_EXERCISE_
Nothing but the data itself, reproduced exactly, is the expected answer.

Collection entries:
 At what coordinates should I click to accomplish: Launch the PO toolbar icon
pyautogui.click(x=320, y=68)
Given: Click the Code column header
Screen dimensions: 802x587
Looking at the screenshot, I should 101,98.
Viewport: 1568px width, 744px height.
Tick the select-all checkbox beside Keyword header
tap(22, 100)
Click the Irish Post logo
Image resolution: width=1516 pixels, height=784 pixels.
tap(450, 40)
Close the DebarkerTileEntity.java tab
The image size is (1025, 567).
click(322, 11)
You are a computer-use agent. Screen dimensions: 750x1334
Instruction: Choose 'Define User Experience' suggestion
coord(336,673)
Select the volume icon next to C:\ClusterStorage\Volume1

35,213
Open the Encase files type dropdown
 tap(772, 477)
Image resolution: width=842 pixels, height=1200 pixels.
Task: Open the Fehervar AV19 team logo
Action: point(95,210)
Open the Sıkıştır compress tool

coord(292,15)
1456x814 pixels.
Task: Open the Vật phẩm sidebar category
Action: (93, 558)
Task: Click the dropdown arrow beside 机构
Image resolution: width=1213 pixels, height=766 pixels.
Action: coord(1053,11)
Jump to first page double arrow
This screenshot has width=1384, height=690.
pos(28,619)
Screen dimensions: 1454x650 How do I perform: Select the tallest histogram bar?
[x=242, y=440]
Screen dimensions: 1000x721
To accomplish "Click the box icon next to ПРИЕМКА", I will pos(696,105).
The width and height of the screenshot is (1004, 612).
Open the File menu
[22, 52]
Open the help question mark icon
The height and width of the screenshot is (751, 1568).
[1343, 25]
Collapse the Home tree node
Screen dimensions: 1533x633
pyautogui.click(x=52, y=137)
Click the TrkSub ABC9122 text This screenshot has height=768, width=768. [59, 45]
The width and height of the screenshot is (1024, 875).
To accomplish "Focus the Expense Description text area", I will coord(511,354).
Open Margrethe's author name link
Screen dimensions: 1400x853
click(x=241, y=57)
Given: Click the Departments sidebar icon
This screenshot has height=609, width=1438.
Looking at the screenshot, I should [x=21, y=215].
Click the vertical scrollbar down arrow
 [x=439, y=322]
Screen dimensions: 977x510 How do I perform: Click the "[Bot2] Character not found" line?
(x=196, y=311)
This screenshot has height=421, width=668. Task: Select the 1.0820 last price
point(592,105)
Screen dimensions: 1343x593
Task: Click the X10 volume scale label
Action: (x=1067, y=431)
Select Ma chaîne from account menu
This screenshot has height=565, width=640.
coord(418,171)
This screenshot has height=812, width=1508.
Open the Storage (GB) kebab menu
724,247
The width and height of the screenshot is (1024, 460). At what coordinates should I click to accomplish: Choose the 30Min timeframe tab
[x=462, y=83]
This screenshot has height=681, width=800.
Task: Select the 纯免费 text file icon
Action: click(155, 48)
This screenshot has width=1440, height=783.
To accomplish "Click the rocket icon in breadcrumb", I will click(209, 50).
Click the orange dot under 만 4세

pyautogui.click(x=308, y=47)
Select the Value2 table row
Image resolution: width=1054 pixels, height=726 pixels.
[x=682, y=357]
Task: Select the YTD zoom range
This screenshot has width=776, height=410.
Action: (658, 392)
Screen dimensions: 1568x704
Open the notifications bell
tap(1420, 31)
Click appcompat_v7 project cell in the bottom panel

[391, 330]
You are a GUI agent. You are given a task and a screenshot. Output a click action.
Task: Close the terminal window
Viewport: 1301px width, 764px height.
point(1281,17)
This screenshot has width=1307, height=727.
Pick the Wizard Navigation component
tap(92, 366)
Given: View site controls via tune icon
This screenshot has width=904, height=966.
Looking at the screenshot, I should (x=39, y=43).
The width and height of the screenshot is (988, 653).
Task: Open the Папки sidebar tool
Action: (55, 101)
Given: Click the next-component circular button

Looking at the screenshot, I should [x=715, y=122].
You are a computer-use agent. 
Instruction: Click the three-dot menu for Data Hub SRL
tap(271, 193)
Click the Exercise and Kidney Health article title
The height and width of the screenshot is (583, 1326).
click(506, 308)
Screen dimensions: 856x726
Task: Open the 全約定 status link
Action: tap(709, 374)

_SOLUTION FOR THIS EXERCISE_
 At what coordinates should I click to accomplish: Launch the PO toolbar icon
pyautogui.click(x=320, y=68)
Given: Click the Code column header
Screen dimensions: 802x587
Looking at the screenshot, I should 101,98.
Viewport: 1568px width, 744px height.
Tick the select-all checkbox beside Keyword header
tap(22, 100)
Click the Irish Post logo
Image resolution: width=1516 pixels, height=784 pixels.
tap(450, 40)
Close the DebarkerTileEntity.java tab
The image size is (1025, 567).
click(322, 11)
You are a computer-use agent. Screen dimensions: 750x1334
Instruction: Choose 'Define User Experience' suggestion
coord(336,673)
Select the volume icon next to C:\ClusterStorage\Volume1

35,213
Open the Encase files type dropdown
 tap(772, 477)
Image resolution: width=842 pixels, height=1200 pixels.
Task: Open the Fehervar AV19 team logo
Action: point(95,210)
Open the Sıkıştır compress tool

coord(292,15)
1456x814 pixels.
Task: Open the Vật phẩm sidebar category
Action: (93, 558)
Task: Click the dropdown arrow beside 机构
Image resolution: width=1213 pixels, height=766 pixels.
Action: coord(1053,11)
Jump to first page double arrow
This screenshot has width=1384, height=690.
pos(28,619)
Screen dimensions: 1454x650 How do I perform: Select the tallest histogram bar?
[x=242, y=440]
Screen dimensions: 1000x721
To accomplish "Click the box icon next to ПРИЕМКА", I will pos(696,105).
The width and height of the screenshot is (1004, 612).
Open the File menu
[22, 52]
Open the help question mark icon
The height and width of the screenshot is (751, 1568).
[1343, 25]
Collapse the Home tree node
Screen dimensions: 1533x633
pyautogui.click(x=52, y=137)
Click the TrkSub ABC9122 text This screenshot has height=768, width=768. [59, 45]
The width and height of the screenshot is (1024, 875).
To accomplish "Focus the Expense Description text area", I will coord(511,354).
Open Margrethe's author name link
Screen dimensions: 1400x853
click(x=241, y=57)
Given: Click the Departments sidebar icon
This screenshot has height=609, width=1438.
Looking at the screenshot, I should [x=21, y=215].
Click the vertical scrollbar down arrow
 [x=439, y=322]
Screen dimensions: 977x510 How do I perform: Click the "[Bot2] Character not found" line?
(x=196, y=311)
This screenshot has height=421, width=668. Task: Select the 1.0820 last price
point(592,105)
Screen dimensions: 1343x593
Task: Click the X10 volume scale label
Action: (x=1067, y=431)
Select Ma chaîne from account menu
This screenshot has height=565, width=640.
coord(418,171)
This screenshot has height=812, width=1508.
Open the Storage (GB) kebab menu
724,247
The width and height of the screenshot is (1024, 460). At what coordinates should I click to accomplish: Choose the 30Min timeframe tab
[x=462, y=83]
This screenshot has height=681, width=800.
Task: Select the 纯免费 text file icon
Action: click(155, 48)
This screenshot has width=1440, height=783.
To accomplish "Click the rocket icon in breadcrumb", I will click(209, 50).
Click the orange dot under 만 4세

pyautogui.click(x=308, y=47)
Select the Value2 table row
Image resolution: width=1054 pixels, height=726 pixels.
[x=682, y=357]
Task: Select the YTD zoom range
This screenshot has width=776, height=410.
Action: (658, 392)
Screen dimensions: 1568x704
Open the notifications bell
tap(1420, 31)
Click appcompat_v7 project cell in the bottom panel

[391, 330]
You are a GUI agent. You are given a task and a screenshot. Output a click action.
Task: Close the terminal window
Viewport: 1301px width, 764px height.
point(1281,17)
This screenshot has width=1307, height=727.
Pick the Wizard Navigation component
tap(92, 366)
Given: View site controls via tune icon
This screenshot has width=904, height=966.
Looking at the screenshot, I should (x=39, y=43).
The width and height of the screenshot is (988, 653).
Task: Open the Папки sidebar tool
Action: (55, 101)
Given: Click the next-component circular button

Looking at the screenshot, I should [x=715, y=122].
You are a computer-use agent. 
Instruction: Click the three-dot menu for Data Hub SRL
tap(271, 193)
Click the Exercise and Kidney Health article title
The height and width of the screenshot is (583, 1326).
click(506, 308)
Screen dimensions: 856x726
Task: Open the 全約定 status link
Action: tap(709, 374)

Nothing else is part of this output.